*INSTRUCTIONS FOR THE TASK*: Copy out every one of the entries below word for word, keeping each one unchanged.

*DATASET EXTRACT*:
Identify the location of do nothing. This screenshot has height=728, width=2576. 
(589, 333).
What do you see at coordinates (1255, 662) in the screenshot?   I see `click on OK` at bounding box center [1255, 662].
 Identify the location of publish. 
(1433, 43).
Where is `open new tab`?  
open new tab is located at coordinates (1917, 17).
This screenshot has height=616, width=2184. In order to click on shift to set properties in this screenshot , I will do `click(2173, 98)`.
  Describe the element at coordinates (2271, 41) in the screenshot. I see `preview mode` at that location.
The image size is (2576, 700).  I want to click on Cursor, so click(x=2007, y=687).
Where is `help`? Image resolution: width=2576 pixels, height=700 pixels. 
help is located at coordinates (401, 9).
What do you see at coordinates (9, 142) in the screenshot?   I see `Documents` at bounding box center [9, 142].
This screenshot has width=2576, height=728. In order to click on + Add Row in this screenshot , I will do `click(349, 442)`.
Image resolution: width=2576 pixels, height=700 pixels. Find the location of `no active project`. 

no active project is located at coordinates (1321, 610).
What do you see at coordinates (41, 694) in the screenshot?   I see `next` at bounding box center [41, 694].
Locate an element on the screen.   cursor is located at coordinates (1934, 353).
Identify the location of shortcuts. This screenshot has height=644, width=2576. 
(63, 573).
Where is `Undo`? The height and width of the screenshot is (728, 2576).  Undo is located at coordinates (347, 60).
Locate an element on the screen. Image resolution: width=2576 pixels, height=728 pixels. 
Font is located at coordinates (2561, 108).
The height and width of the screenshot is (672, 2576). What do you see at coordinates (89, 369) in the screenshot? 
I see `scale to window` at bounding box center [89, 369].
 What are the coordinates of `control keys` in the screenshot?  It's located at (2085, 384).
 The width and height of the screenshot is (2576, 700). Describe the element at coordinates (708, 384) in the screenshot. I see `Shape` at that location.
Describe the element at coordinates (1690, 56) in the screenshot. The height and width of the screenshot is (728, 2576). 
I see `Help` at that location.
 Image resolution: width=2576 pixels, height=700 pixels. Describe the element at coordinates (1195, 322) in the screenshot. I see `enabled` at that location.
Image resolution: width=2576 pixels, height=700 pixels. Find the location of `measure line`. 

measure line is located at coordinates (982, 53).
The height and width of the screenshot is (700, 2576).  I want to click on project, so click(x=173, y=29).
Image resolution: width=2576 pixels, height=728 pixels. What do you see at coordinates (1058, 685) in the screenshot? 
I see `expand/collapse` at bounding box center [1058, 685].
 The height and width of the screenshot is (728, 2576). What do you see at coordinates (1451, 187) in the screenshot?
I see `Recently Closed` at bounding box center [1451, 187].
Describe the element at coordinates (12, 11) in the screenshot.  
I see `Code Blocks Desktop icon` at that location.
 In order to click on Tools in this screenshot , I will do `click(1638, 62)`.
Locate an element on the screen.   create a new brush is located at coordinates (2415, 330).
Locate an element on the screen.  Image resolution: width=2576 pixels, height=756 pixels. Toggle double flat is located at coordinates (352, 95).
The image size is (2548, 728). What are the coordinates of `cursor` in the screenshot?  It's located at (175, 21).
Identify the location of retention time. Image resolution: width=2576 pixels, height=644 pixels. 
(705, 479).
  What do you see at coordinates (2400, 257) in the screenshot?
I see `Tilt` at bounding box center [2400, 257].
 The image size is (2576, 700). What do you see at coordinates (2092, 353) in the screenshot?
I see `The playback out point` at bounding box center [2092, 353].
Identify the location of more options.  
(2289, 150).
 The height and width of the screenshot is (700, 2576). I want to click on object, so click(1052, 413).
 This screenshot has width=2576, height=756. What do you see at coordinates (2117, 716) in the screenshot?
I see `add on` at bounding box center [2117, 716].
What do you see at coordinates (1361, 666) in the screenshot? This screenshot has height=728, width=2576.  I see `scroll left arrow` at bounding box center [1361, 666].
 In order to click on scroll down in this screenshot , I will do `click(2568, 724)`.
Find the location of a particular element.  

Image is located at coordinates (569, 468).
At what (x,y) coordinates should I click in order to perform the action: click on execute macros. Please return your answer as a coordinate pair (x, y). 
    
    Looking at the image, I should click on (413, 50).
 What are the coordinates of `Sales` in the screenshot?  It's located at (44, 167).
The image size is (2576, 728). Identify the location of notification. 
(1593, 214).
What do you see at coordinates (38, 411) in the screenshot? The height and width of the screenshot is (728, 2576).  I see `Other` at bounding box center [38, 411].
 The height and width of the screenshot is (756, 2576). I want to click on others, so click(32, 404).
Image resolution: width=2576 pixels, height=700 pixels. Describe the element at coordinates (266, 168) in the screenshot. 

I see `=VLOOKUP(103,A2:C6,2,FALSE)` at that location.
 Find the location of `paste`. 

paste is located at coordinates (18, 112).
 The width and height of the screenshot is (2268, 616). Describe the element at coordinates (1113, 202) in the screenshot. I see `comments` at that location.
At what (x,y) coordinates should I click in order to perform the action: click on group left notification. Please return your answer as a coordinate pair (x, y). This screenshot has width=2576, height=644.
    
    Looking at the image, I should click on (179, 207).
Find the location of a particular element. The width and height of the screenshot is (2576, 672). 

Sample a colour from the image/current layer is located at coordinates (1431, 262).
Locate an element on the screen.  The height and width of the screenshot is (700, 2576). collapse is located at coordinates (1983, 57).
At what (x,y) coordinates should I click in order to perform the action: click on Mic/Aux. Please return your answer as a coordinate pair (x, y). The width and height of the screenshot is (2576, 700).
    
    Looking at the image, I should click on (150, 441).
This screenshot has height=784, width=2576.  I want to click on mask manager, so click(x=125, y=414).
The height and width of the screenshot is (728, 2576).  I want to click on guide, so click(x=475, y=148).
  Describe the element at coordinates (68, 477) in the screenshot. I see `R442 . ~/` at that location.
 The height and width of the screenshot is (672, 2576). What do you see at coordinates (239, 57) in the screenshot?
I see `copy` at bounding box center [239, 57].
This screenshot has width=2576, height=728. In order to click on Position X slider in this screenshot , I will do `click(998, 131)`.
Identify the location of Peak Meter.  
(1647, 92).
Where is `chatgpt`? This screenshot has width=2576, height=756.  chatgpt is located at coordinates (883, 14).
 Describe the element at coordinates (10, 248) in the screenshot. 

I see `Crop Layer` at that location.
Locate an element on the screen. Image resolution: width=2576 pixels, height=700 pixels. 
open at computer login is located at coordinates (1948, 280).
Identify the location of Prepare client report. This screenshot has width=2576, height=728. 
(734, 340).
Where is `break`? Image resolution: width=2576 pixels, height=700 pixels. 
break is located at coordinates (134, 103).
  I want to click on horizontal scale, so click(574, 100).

*EXERCISE SOLUTION*:
Identify the location of do nothing. This screenshot has height=728, width=2576. 
(589, 333).
What do you see at coordinates (1255, 662) in the screenshot?   I see `click on OK` at bounding box center [1255, 662].
 Identify the location of publish. 
(1433, 43).
Where is `open new tab`?  
open new tab is located at coordinates (1917, 17).
This screenshot has height=616, width=2184. In order to click on shift to set properties in this screenshot , I will do `click(2173, 98)`.
  Describe the element at coordinates (2271, 41) in the screenshot. I see `preview mode` at that location.
The image size is (2576, 700).  I want to click on Cursor, so click(x=2007, y=687).
Where is `help`? Image resolution: width=2576 pixels, height=700 pixels. 
help is located at coordinates (401, 9).
What do you see at coordinates (9, 142) in the screenshot?   I see `Documents` at bounding box center [9, 142].
This screenshot has width=2576, height=728. In order to click on + Add Row in this screenshot , I will do `click(349, 442)`.
Image resolution: width=2576 pixels, height=700 pixels. Find the location of `no active project`. 

no active project is located at coordinates (1321, 610).
What do you see at coordinates (41, 694) in the screenshot?   I see `next` at bounding box center [41, 694].
Locate an element on the screen.   cursor is located at coordinates (1934, 353).
Identify the location of shortcuts. This screenshot has height=644, width=2576. 
(63, 573).
Where is `Undo`? The height and width of the screenshot is (728, 2576).  Undo is located at coordinates (347, 60).
Locate an element on the screen. Image resolution: width=2576 pixels, height=728 pixels. 
Font is located at coordinates (2561, 108).
The height and width of the screenshot is (672, 2576). What do you see at coordinates (89, 369) in the screenshot? 
I see `scale to window` at bounding box center [89, 369].
 What are the coordinates of `control keys` in the screenshot?  It's located at (2085, 384).
 The width and height of the screenshot is (2576, 700). Describe the element at coordinates (708, 384) in the screenshot. I see `Shape` at that location.
Describe the element at coordinates (1690, 56) in the screenshot. The height and width of the screenshot is (728, 2576). 
I see `Help` at that location.
 Image resolution: width=2576 pixels, height=700 pixels. Describe the element at coordinates (1195, 322) in the screenshot. I see `enabled` at that location.
Image resolution: width=2576 pixels, height=700 pixels. Find the location of `measure line`. 

measure line is located at coordinates (982, 53).
The height and width of the screenshot is (700, 2576).  I want to click on project, so click(x=173, y=29).
Image resolution: width=2576 pixels, height=728 pixels. What do you see at coordinates (1058, 685) in the screenshot? 
I see `expand/collapse` at bounding box center [1058, 685].
 The height and width of the screenshot is (728, 2576). What do you see at coordinates (1451, 187) in the screenshot?
I see `Recently Closed` at bounding box center [1451, 187].
Describe the element at coordinates (12, 11) in the screenshot.  
I see `Code Blocks Desktop icon` at that location.
 In order to click on Tools in this screenshot , I will do `click(1638, 62)`.
Locate an element on the screen.   create a new brush is located at coordinates (2415, 330).
Locate an element on the screen.  Image resolution: width=2576 pixels, height=756 pixels. Toggle double flat is located at coordinates (352, 95).
The image size is (2548, 728). What are the coordinates of `cursor` in the screenshot?  It's located at (175, 21).
Identify the location of retention time. Image resolution: width=2576 pixels, height=644 pixels. 
(705, 479).
  What do you see at coordinates (2400, 257) in the screenshot?
I see `Tilt` at bounding box center [2400, 257].
 The image size is (2576, 700). What do you see at coordinates (2092, 353) in the screenshot?
I see `The playback out point` at bounding box center [2092, 353].
Identify the location of more options.  
(2289, 150).
 The height and width of the screenshot is (700, 2576). I want to click on object, so click(1052, 413).
 This screenshot has width=2576, height=756. What do you see at coordinates (2117, 716) in the screenshot?
I see `add on` at bounding box center [2117, 716].
What do you see at coordinates (1361, 666) in the screenshot? This screenshot has height=728, width=2576.  I see `scroll left arrow` at bounding box center [1361, 666].
 In order to click on scroll down in this screenshot , I will do `click(2568, 724)`.
Find the location of a particular element.  

Image is located at coordinates (569, 468).
At what (x,y) coordinates should I click in order to perform the action: click on execute macros. Please return your answer as a coordinate pair (x, y). 
    
    Looking at the image, I should click on (413, 50).
 What are the coordinates of `Sales` in the screenshot?  It's located at (44, 167).
The image size is (2576, 728). Identify the location of notification. 
(1593, 214).
What do you see at coordinates (38, 411) in the screenshot? The height and width of the screenshot is (728, 2576).  I see `Other` at bounding box center [38, 411].
 The height and width of the screenshot is (756, 2576). I want to click on others, so click(32, 404).
Image resolution: width=2576 pixels, height=700 pixels. Describe the element at coordinates (266, 168) in the screenshot. 

I see `=VLOOKUP(103,A2:C6,2,FALSE)` at that location.
 Find the location of `paste`. 

paste is located at coordinates (18, 112).
 The width and height of the screenshot is (2268, 616). Describe the element at coordinates (1113, 202) in the screenshot. I see `comments` at that location.
At what (x,y) coordinates should I click in order to perform the action: click on group left notification. Please return your answer as a coordinate pair (x, y). This screenshot has width=2576, height=644.
    
    Looking at the image, I should click on (179, 207).
Find the location of a particular element. The width and height of the screenshot is (2576, 672). 

Sample a colour from the image/current layer is located at coordinates (1431, 262).
Locate an element on the screen.  The height and width of the screenshot is (700, 2576). collapse is located at coordinates (1983, 57).
At what (x,y) coordinates should I click in order to perform the action: click on Mic/Aux. Please return your answer as a coordinate pair (x, y). The width and height of the screenshot is (2576, 700).
    
    Looking at the image, I should click on (150, 441).
This screenshot has height=784, width=2576.  I want to click on mask manager, so click(x=125, y=414).
The height and width of the screenshot is (728, 2576).  I want to click on guide, so click(x=475, y=148).
  Describe the element at coordinates (68, 477) in the screenshot. I see `R442 . ~/` at that location.
 The height and width of the screenshot is (672, 2576). What do you see at coordinates (239, 57) in the screenshot?
I see `copy` at bounding box center [239, 57].
This screenshot has width=2576, height=728. In order to click on Position X slider in this screenshot , I will do `click(998, 131)`.
Identify the location of Peak Meter.  
(1647, 92).
Where is `chatgpt`? This screenshot has width=2576, height=756.  chatgpt is located at coordinates (883, 14).
 Describe the element at coordinates (10, 248) in the screenshot. 

I see `Crop Layer` at that location.
Locate an element on the screen. Image resolution: width=2576 pixels, height=700 pixels. 
open at computer login is located at coordinates (1948, 280).
Identify the location of Prepare client report. This screenshot has width=2576, height=728. 
(734, 340).
Where is `break`? Image resolution: width=2576 pixels, height=700 pixels. 
break is located at coordinates (134, 103).
  I want to click on horizontal scale, so click(574, 100).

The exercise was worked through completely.